— BEGIN TASK MATERIAL —

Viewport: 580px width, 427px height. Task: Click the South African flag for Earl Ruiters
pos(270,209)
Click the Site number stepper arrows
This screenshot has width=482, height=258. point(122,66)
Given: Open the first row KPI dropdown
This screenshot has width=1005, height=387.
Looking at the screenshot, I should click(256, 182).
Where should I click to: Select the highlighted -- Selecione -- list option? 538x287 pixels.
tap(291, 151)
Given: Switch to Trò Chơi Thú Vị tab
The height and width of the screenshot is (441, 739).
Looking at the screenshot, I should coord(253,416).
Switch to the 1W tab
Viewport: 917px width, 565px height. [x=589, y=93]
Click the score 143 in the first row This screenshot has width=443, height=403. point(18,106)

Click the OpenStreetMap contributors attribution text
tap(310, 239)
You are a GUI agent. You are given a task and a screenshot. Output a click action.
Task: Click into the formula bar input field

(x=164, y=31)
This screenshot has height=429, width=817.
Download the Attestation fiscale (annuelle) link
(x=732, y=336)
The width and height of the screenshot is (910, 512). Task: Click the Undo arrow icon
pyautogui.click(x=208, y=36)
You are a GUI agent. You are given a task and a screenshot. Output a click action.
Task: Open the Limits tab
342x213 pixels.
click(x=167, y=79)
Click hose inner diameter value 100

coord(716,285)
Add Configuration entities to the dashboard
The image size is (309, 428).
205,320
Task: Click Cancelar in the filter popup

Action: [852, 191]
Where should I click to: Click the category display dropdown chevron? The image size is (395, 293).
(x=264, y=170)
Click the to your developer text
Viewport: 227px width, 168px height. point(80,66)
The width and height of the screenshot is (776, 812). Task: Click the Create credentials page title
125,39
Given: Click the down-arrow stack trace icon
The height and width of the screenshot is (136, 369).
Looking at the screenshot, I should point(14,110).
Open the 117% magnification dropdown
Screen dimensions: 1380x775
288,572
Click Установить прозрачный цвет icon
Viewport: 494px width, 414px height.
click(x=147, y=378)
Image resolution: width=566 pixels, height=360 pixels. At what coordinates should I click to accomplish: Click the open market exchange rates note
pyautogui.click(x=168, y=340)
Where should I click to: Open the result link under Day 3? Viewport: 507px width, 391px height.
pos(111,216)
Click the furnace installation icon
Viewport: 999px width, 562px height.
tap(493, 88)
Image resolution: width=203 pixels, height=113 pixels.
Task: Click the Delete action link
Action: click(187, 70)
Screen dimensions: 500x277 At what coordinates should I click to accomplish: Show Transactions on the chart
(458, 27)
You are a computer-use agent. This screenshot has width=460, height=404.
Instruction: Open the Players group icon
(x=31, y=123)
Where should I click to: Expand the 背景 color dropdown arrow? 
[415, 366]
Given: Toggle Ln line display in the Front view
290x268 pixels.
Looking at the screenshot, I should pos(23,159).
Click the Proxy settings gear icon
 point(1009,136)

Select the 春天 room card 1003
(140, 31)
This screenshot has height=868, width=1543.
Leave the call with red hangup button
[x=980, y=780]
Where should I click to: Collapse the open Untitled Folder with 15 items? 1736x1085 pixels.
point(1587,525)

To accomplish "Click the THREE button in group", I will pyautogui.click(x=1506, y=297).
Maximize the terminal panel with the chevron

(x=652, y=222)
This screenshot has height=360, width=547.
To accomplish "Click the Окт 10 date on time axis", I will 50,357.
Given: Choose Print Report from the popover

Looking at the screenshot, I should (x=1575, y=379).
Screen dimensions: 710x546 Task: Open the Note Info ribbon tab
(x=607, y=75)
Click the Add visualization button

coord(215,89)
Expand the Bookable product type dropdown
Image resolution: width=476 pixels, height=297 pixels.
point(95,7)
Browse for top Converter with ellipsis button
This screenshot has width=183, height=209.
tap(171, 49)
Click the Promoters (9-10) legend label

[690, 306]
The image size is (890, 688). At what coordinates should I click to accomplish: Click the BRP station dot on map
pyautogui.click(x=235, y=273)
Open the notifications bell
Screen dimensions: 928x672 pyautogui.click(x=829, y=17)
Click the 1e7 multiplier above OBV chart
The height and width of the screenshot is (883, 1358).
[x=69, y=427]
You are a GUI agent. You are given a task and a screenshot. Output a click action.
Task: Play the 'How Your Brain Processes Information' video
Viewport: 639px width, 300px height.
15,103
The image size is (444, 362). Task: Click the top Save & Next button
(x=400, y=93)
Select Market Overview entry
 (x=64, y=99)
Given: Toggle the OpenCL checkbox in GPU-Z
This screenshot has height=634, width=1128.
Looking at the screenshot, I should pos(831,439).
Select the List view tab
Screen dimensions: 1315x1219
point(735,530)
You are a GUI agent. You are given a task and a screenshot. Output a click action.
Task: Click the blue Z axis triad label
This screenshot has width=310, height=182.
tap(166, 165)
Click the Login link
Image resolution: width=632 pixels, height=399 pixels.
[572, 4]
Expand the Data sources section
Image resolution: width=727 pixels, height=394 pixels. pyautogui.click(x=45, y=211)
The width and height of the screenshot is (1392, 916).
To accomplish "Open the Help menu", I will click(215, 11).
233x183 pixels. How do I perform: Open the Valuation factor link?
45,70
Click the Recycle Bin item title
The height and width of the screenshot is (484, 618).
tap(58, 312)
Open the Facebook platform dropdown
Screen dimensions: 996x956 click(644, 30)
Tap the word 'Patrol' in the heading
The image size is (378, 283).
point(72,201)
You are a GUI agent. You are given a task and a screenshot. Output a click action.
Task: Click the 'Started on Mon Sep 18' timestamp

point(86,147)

— END TASK MATERIAL —

Reproduce every line of the data above verbatim, keeping the original order.

Viewport: 580px width, 427px height. Task: Click the South African flag for Earl Ruiters
pos(270,209)
Click the Site number stepper arrows
This screenshot has width=482, height=258. point(122,66)
Given: Open the first row KPI dropdown
This screenshot has width=1005, height=387.
Looking at the screenshot, I should click(256, 182).
Where should I click to: Select the highlighted -- Selecione -- list option? 538x287 pixels.
tap(291, 151)
Given: Switch to Trò Chơi Thú Vị tab
The height and width of the screenshot is (441, 739).
Looking at the screenshot, I should coord(253,416).
Switch to the 1W tab
Viewport: 917px width, 565px height. [x=589, y=93]
Click the score 143 in the first row This screenshot has width=443, height=403. point(18,106)

Click the OpenStreetMap contributors attribution text
tap(310, 239)
You are a GUI agent. You are given a task and a screenshot. Output a click action.
Task: Click into the formula bar input field

(x=164, y=31)
This screenshot has height=429, width=817.
Download the Attestation fiscale (annuelle) link
(x=732, y=336)
The width and height of the screenshot is (910, 512). Task: Click the Undo arrow icon
pyautogui.click(x=208, y=36)
You are a GUI agent. You are given a task and a screenshot. Output a click action.
Task: Open the Limits tab
342x213 pixels.
click(x=167, y=79)
Click hose inner diameter value 100

coord(716,285)
Add Configuration entities to the dashboard
The image size is (309, 428).
205,320
Task: Click Cancelar in the filter popup

Action: [852, 191]
Where should I click to: Click the category display dropdown chevron? The image size is (395, 293).
(x=264, y=170)
Click the to your developer text
Viewport: 227px width, 168px height. point(80,66)
The width and height of the screenshot is (776, 812). Task: Click the Create credentials page title
125,39
Given: Click the down-arrow stack trace icon
The height and width of the screenshot is (136, 369).
Looking at the screenshot, I should point(14,110).
Open the 117% magnification dropdown
Screen dimensions: 1380x775
288,572
Click Установить прозрачный цвет icon
Viewport: 494px width, 414px height.
click(x=147, y=378)
Image resolution: width=566 pixels, height=360 pixels. At what coordinates should I click to accomplish: Click the open market exchange rates note
pyautogui.click(x=168, y=340)
Where should I click to: Open the result link under Day 3? Viewport: 507px width, 391px height.
pos(111,216)
Click the furnace installation icon
Viewport: 999px width, 562px height.
tap(493, 88)
Image resolution: width=203 pixels, height=113 pixels.
Task: Click the Delete action link
Action: click(187, 70)
Screen dimensions: 500x277 At what coordinates should I click to accomplish: Show Transactions on the chart
(458, 27)
You are a computer-use agent. This screenshot has width=460, height=404.
Instruction: Open the Players group icon
(x=31, y=123)
Where should I click to: Expand the 背景 color dropdown arrow? 
[415, 366]
Given: Toggle Ln line display in the Front view
290x268 pixels.
Looking at the screenshot, I should pos(23,159).
Click the Proxy settings gear icon
 point(1009,136)

Select the 春天 room card 1003
(140, 31)
This screenshot has height=868, width=1543.
Leave the call with red hangup button
[x=980, y=780]
Where should I click to: Collapse the open Untitled Folder with 15 items? 1736x1085 pixels.
point(1587,525)

To accomplish "Click the THREE button in group", I will pyautogui.click(x=1506, y=297).
Maximize the terminal panel with the chevron

(x=652, y=222)
This screenshot has height=360, width=547.
To accomplish "Click the Окт 10 date on time axis", I will 50,357.
Given: Choose Print Report from the popover

Looking at the screenshot, I should (x=1575, y=379).
Screen dimensions: 710x546 Task: Open the Note Info ribbon tab
(x=607, y=75)
Click the Add visualization button

coord(215,89)
Expand the Bookable product type dropdown
Image resolution: width=476 pixels, height=297 pixels.
point(95,7)
Browse for top Converter with ellipsis button
This screenshot has width=183, height=209.
tap(171, 49)
Click the Promoters (9-10) legend label

[690, 306]
The image size is (890, 688). At what coordinates should I click to accomplish: Click the BRP station dot on map
pyautogui.click(x=235, y=273)
Open the notifications bell
Screen dimensions: 928x672 pyautogui.click(x=829, y=17)
Click the 1e7 multiplier above OBV chart
The height and width of the screenshot is (883, 1358).
[x=69, y=427]
You are a GUI agent. You are given a task and a screenshot. Output a click action.
Task: Play the 'How Your Brain Processes Information' video
Viewport: 639px width, 300px height.
15,103
The image size is (444, 362). Task: Click the top Save & Next button
(x=400, y=93)
Select Market Overview entry
 (x=64, y=99)
Given: Toggle the OpenCL checkbox in GPU-Z
This screenshot has height=634, width=1128.
Looking at the screenshot, I should pos(831,439).
Select the List view tab
Screen dimensions: 1315x1219
point(735,530)
You are a GUI agent. You are given a task and a screenshot. Output a click action.
Task: Click the blue Z axis triad label
This screenshot has width=310, height=182.
tap(166, 165)
Click the Login link
Image resolution: width=632 pixels, height=399 pixels.
[572, 4]
Expand the Data sources section
Image resolution: width=727 pixels, height=394 pixels. pyautogui.click(x=45, y=211)
The width and height of the screenshot is (1392, 916).
To accomplish "Open the Help menu", I will click(215, 11).
233x183 pixels. How do I perform: Open the Valuation factor link?
45,70
Click the Recycle Bin item title
The height and width of the screenshot is (484, 618).
tap(58, 312)
Open the Facebook platform dropdown
Screen dimensions: 996x956 click(644, 30)
Tap the word 'Patrol' in the heading
The image size is (378, 283).
point(72,201)
You are a GUI agent. You are given a task and a screenshot. Output a click action.
Task: Click the 'Started on Mon Sep 18' timestamp

point(86,147)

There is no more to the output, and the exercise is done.